3 - SPEKTRA Edge Wide-Column Usage Example

Understanding the SPEKTRA Edge wide-column usage through example.
package example

import (
  "context"
  "fmt"
  "time"

  wcde "github.com/cloudwan/edgelq/common/widecolumn/dataentry"
  wcstore "github.com/cloudwan/edgelq/common/widecolumn/store"
  wcuid "github.com/cloudwan/edgelq/common/widecolumn/uid"
)

func RunDemo(ctx context.Context, store wcstore.WCStoreV3) error {
  // Create reusable fields descriptor. Define two key fields:
  // serial_number (no flags - 0), no default value, required, not
  // negative filters allowed product (no flags - 0), no default value,
  // required, not negative filters allowed.
  fieldsDesc := wcuid.NewKeyDescriptor().
    AddSKId("serial_number", 0, "", true, false).
    AddSKId("product", 0, "", true, false)

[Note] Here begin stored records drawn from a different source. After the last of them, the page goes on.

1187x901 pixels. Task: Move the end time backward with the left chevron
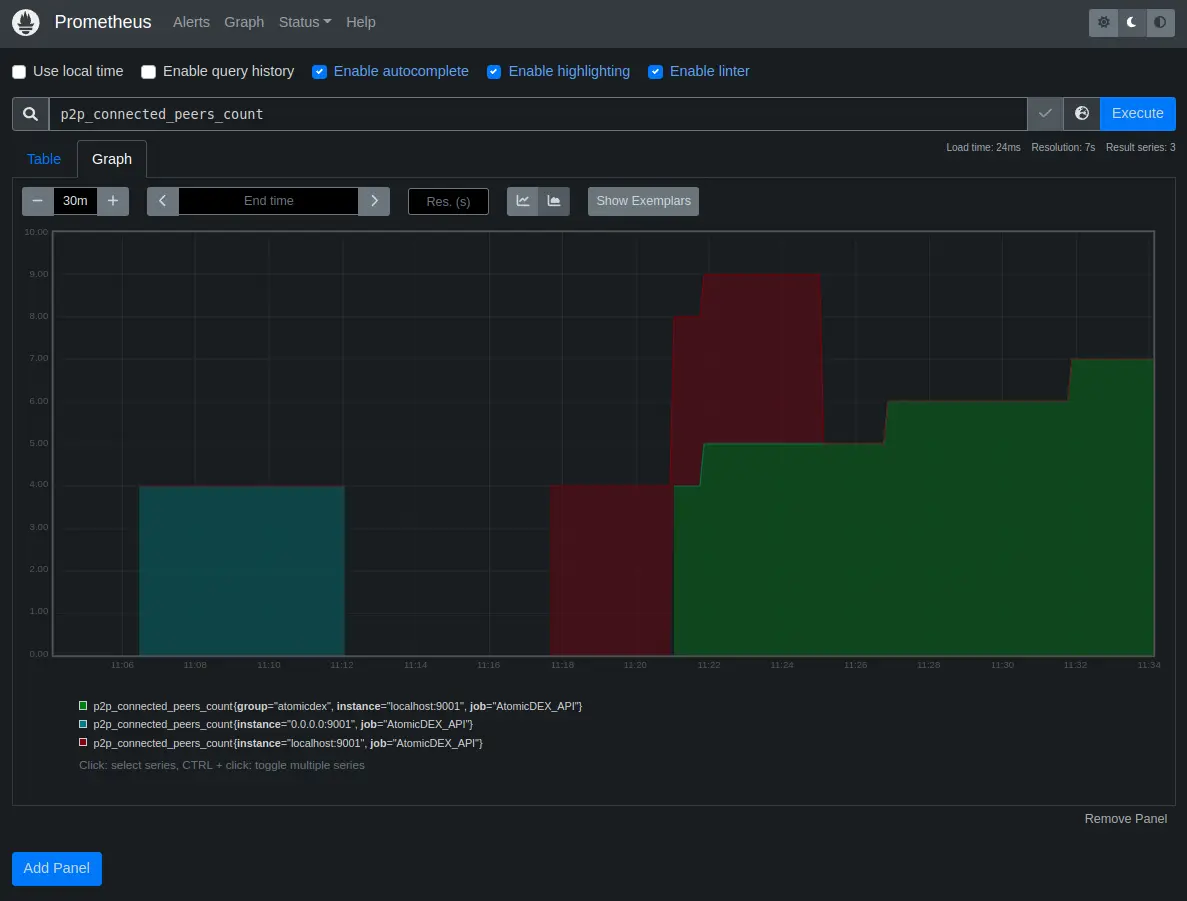point(163,201)
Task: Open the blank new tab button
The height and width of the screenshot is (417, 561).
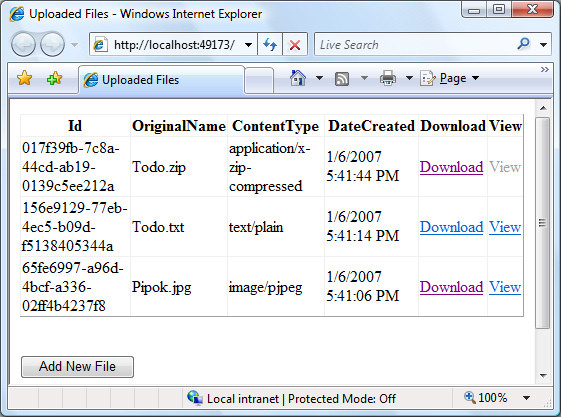Action: [x=259, y=81]
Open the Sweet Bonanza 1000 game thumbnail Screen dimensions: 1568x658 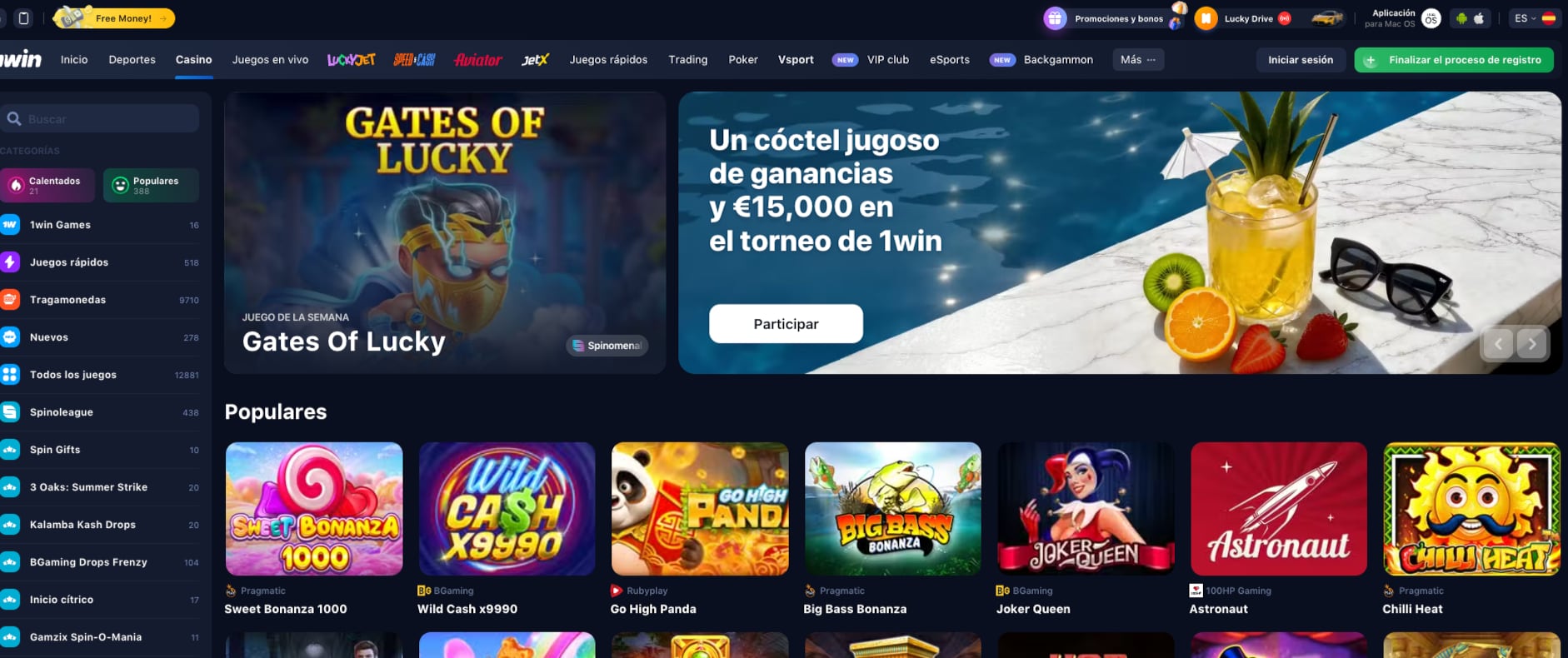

  // Allocate string - int mappings for later. Now keep fieldsDesc "forever".
  // This part can be completed at the startup.
  strUIDs := fieldsDesc.GetUnresolvedStrUIDs()
  uids, err := store.ResolveOrAllocateStrUIDs(ctx, strUIDs)
  if err != nil {
    return err
  }
  fieldsDesc.ResolveSKVsInBulk(strUIDs, uids)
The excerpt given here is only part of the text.